Four hours into the red-eye flight from Hawaii, I stared incredulously at the grandiose claim on the seat phone: “Up to 5 more inches of legroom! Welcome to Economy Plus.” I must have been getting the short end of the 0 to 5 more inches. But like any good liberal arts Yalie, I was amused by the oxymoron of “Economy Plus.”

It was just the first leg of my three-flight, 15-hour marathon back to New Haven. Please excuse my cynicism of well-intentioned propaganda, but leaving “80 and sunny” for “20, maybe 10, and possibly rainy, snowy or windy” just didn’t excite my optimism.

Once back at Berkeley College, I noticed that our common room’s wooden floors had been redone. Couldn’t we have used the money for more practical purposes? Like building another woodshop or stuffing more forest animals for the dining hall?

But I did not have much time to reflect on the misallocation of funds because I was already being homesick. Winter break is a chance for exhausted college students to be pampered by their parents and party with friends without the burden of classes or summer jobs. With my brother also home, my thrilled empty-nest parents spoiled us silly. As a result, we both regressed 10 years. When I wouldn’t do what he wanted, my brother would tattle on me to my mother.

Though not as abundant, my mom’s homemade food trumped any creation of the dining halls (OK, except maybe for Yale’s scrumptious Moroccan bean stew). I got all the free food I wanted without the pressure of eating 21 meals a week in inconvenient time slots. My only responsibility was deciding what type of food or restaurant I fancied.

Although throwing clothes accurately into the hamper does take some effort, my mom did my laundry and saved me from lugging three loads down and up five flights of stairs. As much as my parents loved having their two kids home again, I don’t think they would continue their hospitality if I decided to quit school and become a “professional daughter.”

Though I will always be the spoiled, finicky baby of the family, Christmas just wasn’t what it used to be. For the first time in 19 years, I didn’t leave my letter to Santa with stale cookies and a can of guava nectar juice.
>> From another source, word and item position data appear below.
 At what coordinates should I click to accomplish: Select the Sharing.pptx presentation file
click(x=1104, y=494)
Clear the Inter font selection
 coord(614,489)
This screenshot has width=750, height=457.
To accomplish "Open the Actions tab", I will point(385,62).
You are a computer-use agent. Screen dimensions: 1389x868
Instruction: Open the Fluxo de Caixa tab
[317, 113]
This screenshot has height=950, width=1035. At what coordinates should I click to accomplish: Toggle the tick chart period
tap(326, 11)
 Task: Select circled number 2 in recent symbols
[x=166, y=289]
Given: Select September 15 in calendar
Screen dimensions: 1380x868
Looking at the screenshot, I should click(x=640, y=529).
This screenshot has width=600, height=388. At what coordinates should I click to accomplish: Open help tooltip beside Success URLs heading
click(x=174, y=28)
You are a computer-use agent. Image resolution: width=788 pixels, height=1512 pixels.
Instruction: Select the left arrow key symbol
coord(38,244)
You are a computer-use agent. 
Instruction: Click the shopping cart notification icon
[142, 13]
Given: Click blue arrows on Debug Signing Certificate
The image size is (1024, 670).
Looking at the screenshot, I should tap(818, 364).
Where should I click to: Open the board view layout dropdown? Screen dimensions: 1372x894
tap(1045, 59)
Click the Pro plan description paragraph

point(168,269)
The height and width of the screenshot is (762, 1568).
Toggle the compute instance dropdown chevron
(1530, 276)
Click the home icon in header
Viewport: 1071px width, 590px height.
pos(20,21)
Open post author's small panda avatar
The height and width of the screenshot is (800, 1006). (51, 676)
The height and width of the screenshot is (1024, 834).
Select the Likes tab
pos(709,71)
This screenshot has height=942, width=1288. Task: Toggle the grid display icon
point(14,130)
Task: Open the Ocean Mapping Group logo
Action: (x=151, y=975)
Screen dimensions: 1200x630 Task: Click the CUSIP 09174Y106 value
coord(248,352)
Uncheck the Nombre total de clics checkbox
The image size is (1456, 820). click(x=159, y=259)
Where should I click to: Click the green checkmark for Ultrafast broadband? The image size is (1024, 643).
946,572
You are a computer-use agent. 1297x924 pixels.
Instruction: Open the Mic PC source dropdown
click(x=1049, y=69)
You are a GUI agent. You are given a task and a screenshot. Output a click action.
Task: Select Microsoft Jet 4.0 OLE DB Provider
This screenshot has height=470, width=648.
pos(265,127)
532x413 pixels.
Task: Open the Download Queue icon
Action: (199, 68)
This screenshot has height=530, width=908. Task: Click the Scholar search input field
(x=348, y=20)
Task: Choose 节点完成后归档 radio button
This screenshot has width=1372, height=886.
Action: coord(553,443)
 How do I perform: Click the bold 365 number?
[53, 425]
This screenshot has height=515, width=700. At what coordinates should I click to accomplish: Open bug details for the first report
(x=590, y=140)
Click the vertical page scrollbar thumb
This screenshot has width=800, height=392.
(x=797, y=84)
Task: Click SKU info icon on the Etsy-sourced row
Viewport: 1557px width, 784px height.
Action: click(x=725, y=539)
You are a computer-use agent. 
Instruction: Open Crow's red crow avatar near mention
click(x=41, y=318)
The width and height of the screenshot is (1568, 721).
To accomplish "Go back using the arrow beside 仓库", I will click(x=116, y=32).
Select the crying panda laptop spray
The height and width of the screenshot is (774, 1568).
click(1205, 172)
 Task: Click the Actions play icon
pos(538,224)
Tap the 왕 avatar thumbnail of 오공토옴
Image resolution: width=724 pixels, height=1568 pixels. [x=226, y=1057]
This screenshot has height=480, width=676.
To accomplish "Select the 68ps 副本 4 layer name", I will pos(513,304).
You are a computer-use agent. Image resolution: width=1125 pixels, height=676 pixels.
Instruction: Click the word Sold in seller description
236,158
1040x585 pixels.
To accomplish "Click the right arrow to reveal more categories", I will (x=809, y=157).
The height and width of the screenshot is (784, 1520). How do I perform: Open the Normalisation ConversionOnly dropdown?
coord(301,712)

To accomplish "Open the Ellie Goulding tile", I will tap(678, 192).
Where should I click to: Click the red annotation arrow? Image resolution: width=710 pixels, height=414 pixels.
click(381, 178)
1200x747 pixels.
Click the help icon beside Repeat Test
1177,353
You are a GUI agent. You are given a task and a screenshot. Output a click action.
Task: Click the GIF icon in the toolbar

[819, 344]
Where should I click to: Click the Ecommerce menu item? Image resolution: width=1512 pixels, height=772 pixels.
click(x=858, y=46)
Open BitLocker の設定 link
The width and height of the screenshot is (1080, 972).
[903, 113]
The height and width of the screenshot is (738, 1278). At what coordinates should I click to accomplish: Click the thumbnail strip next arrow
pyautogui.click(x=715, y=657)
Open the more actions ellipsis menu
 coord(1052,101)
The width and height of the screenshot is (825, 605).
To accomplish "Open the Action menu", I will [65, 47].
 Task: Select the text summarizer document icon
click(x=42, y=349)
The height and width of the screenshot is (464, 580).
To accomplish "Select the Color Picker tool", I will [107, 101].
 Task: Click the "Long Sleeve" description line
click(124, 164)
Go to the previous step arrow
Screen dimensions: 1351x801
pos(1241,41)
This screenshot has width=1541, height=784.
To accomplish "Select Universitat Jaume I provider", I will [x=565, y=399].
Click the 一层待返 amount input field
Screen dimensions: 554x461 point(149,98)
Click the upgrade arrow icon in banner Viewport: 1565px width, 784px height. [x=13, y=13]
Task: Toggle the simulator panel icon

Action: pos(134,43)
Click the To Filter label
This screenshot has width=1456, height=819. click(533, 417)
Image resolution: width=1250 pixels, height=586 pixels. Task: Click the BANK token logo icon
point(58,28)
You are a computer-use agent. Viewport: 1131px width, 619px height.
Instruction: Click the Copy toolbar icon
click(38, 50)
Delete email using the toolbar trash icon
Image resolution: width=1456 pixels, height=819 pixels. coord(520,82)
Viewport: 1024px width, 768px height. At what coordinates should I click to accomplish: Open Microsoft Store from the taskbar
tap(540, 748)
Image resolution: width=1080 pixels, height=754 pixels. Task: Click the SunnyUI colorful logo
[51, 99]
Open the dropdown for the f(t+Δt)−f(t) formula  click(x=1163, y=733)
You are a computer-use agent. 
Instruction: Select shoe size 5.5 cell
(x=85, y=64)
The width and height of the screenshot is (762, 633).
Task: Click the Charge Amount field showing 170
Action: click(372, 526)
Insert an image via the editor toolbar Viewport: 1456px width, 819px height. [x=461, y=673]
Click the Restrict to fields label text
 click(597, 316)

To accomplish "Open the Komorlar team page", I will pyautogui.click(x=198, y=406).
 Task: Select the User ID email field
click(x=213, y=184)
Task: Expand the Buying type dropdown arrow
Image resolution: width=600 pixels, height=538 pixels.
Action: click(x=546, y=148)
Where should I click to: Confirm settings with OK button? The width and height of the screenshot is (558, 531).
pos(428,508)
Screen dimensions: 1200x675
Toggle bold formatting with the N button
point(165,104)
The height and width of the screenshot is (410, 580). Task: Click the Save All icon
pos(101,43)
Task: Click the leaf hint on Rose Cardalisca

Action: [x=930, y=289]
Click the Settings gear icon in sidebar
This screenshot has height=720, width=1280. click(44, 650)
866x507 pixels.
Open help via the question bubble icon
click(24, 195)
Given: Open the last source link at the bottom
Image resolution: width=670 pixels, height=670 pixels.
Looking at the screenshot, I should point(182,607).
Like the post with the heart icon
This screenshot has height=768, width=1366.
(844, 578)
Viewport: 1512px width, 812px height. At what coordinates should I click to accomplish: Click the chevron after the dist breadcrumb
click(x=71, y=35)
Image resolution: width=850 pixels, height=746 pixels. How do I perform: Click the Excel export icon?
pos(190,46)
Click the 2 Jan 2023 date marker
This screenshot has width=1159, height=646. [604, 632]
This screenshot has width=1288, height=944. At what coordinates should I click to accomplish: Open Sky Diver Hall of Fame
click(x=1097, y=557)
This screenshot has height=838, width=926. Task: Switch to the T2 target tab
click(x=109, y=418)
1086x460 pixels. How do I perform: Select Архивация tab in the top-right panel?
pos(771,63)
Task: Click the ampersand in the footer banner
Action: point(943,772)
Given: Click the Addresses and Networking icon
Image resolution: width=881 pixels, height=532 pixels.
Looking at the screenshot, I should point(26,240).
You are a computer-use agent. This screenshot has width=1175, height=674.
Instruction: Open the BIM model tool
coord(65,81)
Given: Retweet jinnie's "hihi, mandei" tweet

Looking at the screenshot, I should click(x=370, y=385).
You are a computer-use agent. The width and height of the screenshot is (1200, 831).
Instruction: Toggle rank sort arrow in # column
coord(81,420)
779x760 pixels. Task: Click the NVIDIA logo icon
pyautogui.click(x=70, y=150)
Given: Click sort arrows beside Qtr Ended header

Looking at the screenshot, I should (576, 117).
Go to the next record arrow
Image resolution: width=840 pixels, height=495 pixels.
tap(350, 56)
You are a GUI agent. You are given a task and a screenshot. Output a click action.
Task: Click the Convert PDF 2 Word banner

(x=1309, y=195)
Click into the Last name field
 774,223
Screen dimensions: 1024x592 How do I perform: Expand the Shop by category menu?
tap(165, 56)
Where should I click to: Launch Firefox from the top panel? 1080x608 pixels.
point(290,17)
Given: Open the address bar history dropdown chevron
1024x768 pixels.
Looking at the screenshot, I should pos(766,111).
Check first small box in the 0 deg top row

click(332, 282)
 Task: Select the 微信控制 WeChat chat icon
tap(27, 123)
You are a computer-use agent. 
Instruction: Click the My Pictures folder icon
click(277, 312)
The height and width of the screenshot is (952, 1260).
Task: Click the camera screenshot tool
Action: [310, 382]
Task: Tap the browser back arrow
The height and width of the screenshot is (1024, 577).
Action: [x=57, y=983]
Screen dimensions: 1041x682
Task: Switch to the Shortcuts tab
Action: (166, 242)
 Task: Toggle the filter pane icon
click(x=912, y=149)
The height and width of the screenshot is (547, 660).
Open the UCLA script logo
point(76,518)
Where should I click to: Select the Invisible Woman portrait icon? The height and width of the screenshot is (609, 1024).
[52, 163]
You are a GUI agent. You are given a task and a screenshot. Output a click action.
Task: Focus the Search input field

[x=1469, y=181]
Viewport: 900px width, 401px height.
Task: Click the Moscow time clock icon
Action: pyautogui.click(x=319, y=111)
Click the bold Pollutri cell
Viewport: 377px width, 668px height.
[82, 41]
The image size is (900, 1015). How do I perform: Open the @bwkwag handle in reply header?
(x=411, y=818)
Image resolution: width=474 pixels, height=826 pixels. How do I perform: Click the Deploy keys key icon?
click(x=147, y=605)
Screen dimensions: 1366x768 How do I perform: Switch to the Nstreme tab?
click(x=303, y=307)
My high school friends and I didn’t exchange presents on the grounds that our friendships transcended materialism (and because we were too lazy and poor). My parents gave me a boring but much appreciated check in an easy-to-unwrap envelope. I was so eager for presents to unwrap that I opened my parents’ gifts from work, which were an exhilarating smorgasbord of wine and golf balls.

New Year’s Eve was much better. Some friends and I got a hotel room in Waikiki, partied, and watched the fireworks on the beach. Waikiki is one of the most interesting places to be: a weird mixture of locals, mainland and Japanese tourists, and members of the military — all drunk and loving the beauty of Hawaii in their own ways. The tourists snap pictures, military men down beers, and locals sneer at both of them.

Inspired by cheesy tourism advertisements, I rediscovered paradise. You have to go away to some place like New Haven (which has its own “unique” beauty) to really appreciate your home. Like any mass generalization, life in Hawaii is not identical to its stereotype. I’m sure Midwesterners don’t go tipping cows all day while tornados ravage their cornfields.

Likewise, not everyone in Hawaii surfs and dances hula. The only time I went to the beach this break was to watch the upward of 20-foot waves on the North Shore. Although we were required to take a quarter of hula in intermediate school, I avoid dancing now lest I offend anyone.

But I don’t disagree that Hawaii simply has the greatest people, food and weather, not to mention colors. Colors like the green brush that covers the wind-eroded cliffs, the turbulent blue waves, the brilliant red hibiscus flowers, and my pink seared mainland skin. I tried hard to tan and even withstood three hours lying outside at noon during peak skin cancer time. Unfortunately, under winter coats, my efforts will lie wasted for the two weeks before it fades to my usual New Haven white.

Winter vacation is a break from reality: no homework and no responsibilities. Now that I’m suffering in the cold again, my only consolation is that spring break’s only two months away.

Nicole Lim is a sophomore in Berkeley College. Her columns regularly appear on alternate Fridays.